▶ _SUPPLIED MATERIAL_:
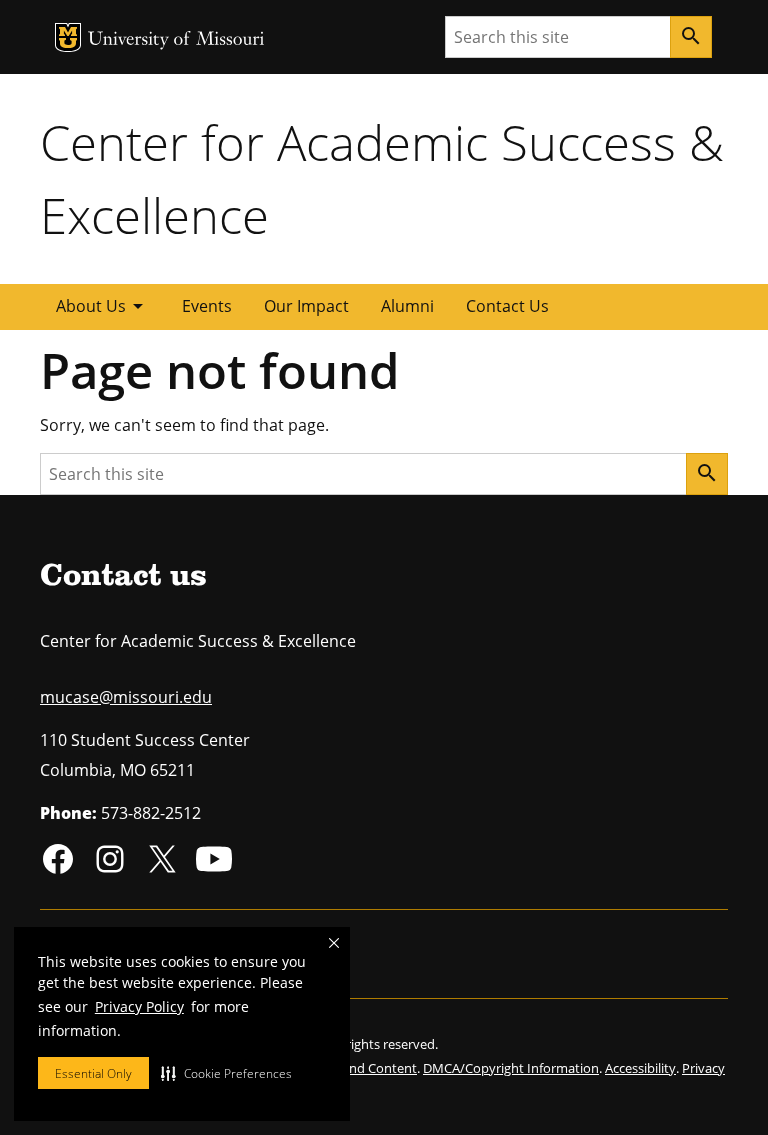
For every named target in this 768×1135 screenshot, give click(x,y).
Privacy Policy (139, 1006)
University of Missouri (176, 40)
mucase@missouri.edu (126, 697)
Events (207, 306)
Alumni (407, 306)
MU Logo (68, 37)
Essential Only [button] (93, 1073)
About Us (103, 306)
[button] (226, 1073)
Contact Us (507, 306)
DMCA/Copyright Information (511, 1068)
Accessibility (640, 1068)
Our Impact (306, 306)
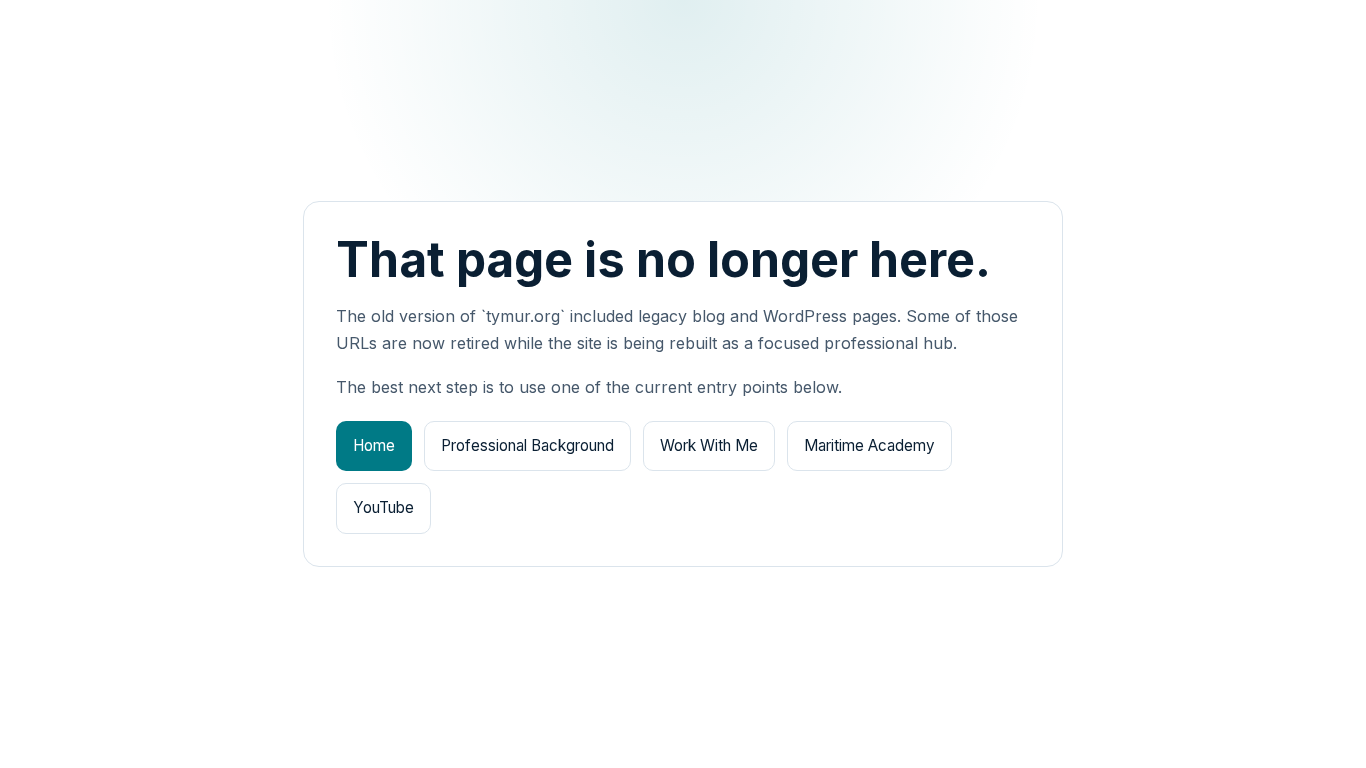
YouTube (383, 507)
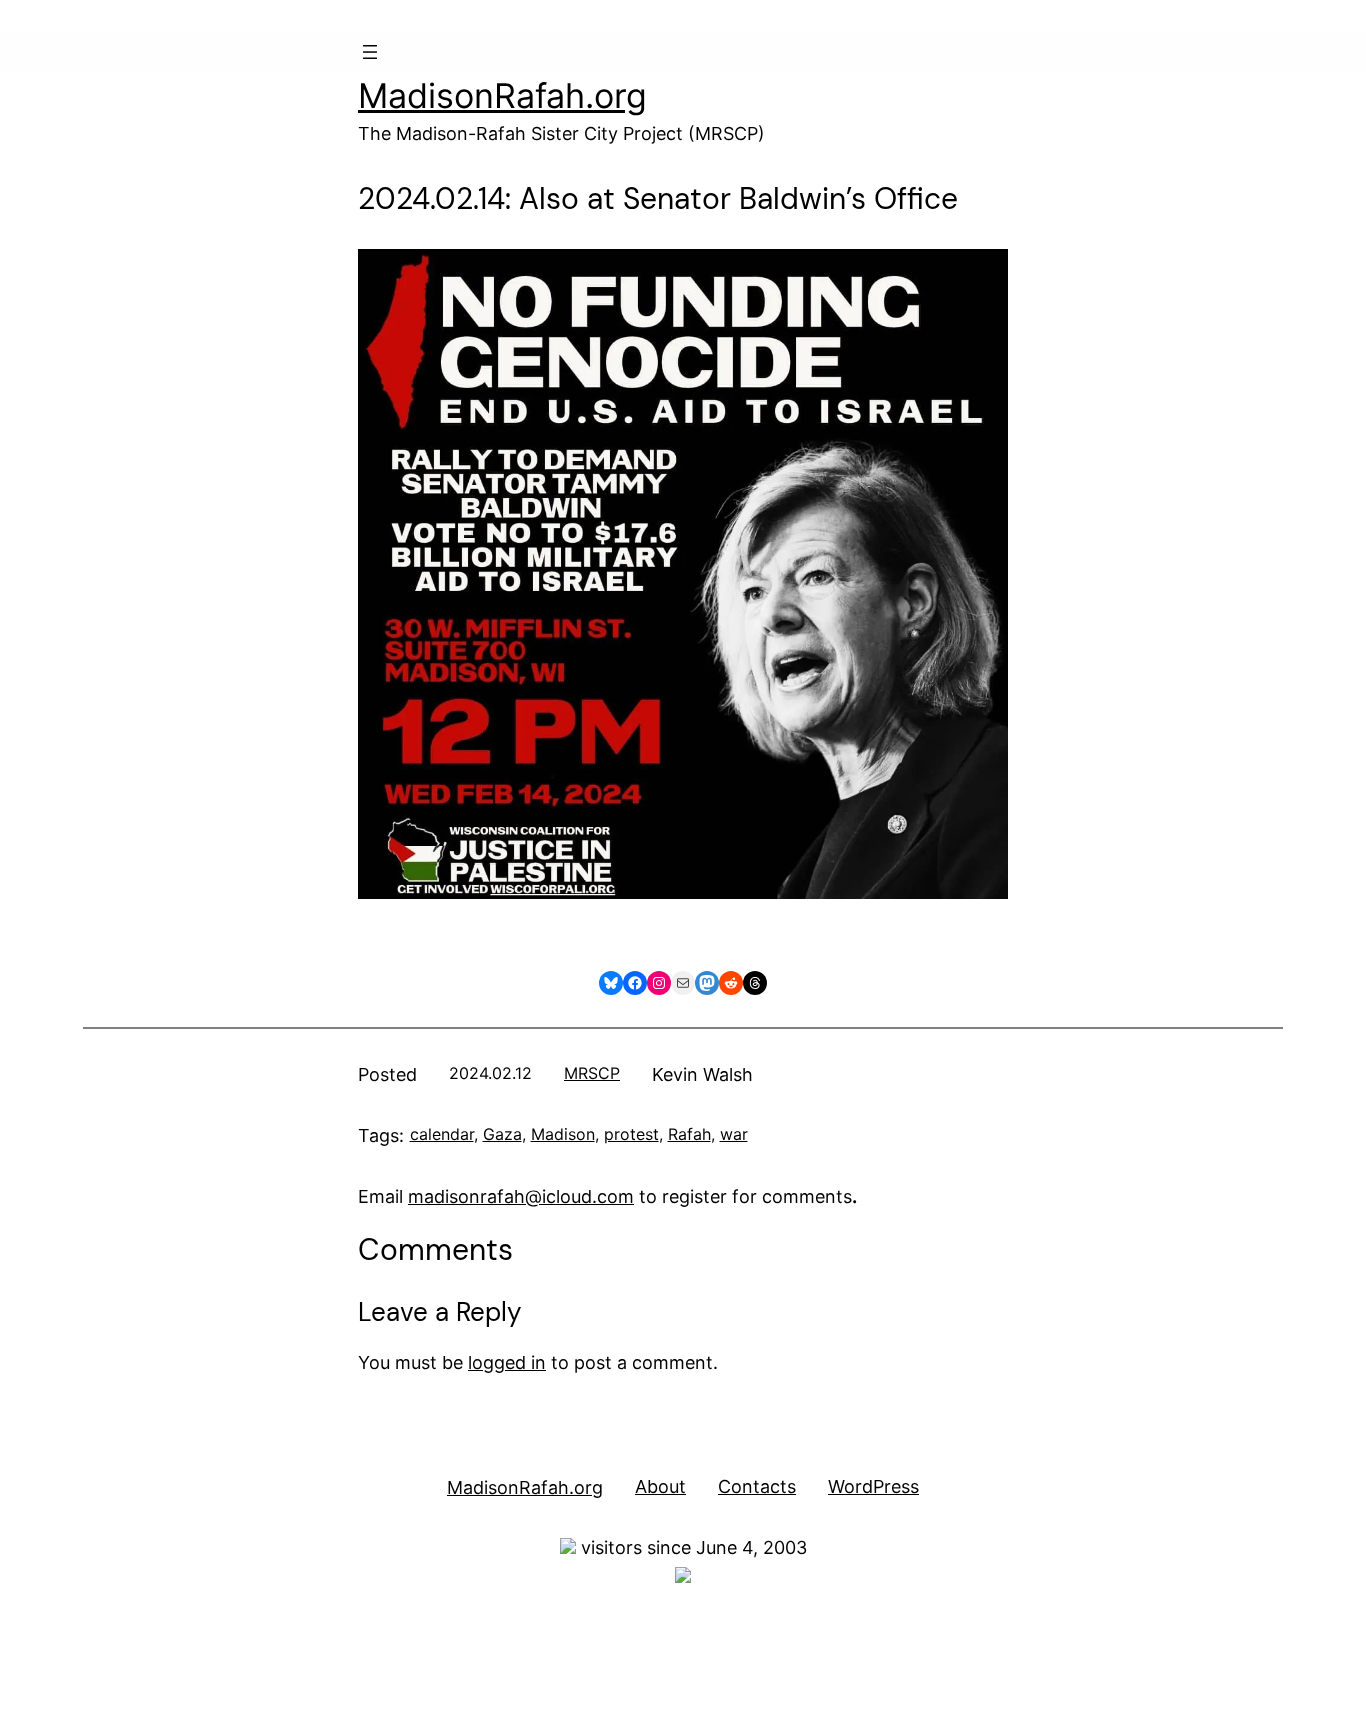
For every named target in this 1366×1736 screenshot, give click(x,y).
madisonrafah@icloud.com (521, 1196)
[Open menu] (370, 52)
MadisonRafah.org (502, 95)
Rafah (689, 1134)
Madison (563, 1134)
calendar (442, 1134)
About (660, 1486)
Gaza (502, 1134)
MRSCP (592, 1073)
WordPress (873, 1486)
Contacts (757, 1486)
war (734, 1134)
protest (631, 1134)
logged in (507, 1362)
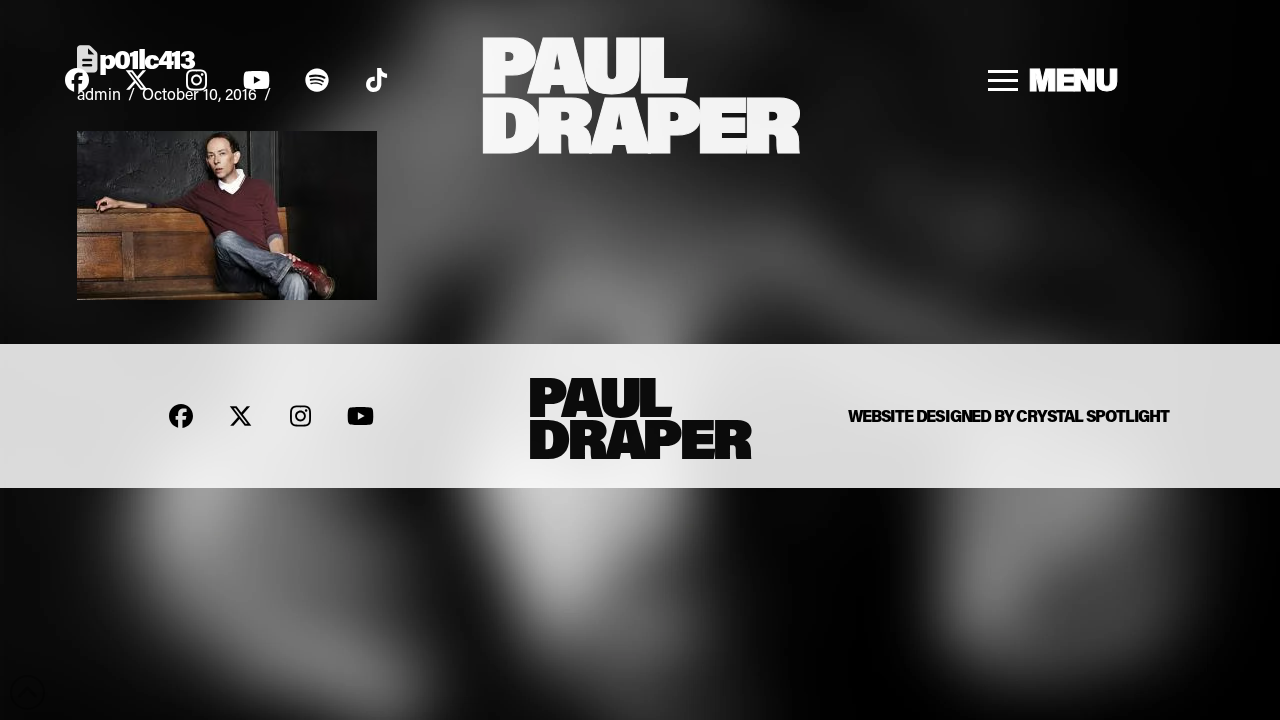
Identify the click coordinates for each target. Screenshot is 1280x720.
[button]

▶ _TASK TO COMPLETE_: Looking only at the data above, say how many of its lines contain the string "named", and nothing more.

▶ _TASK OUTPUT_: 2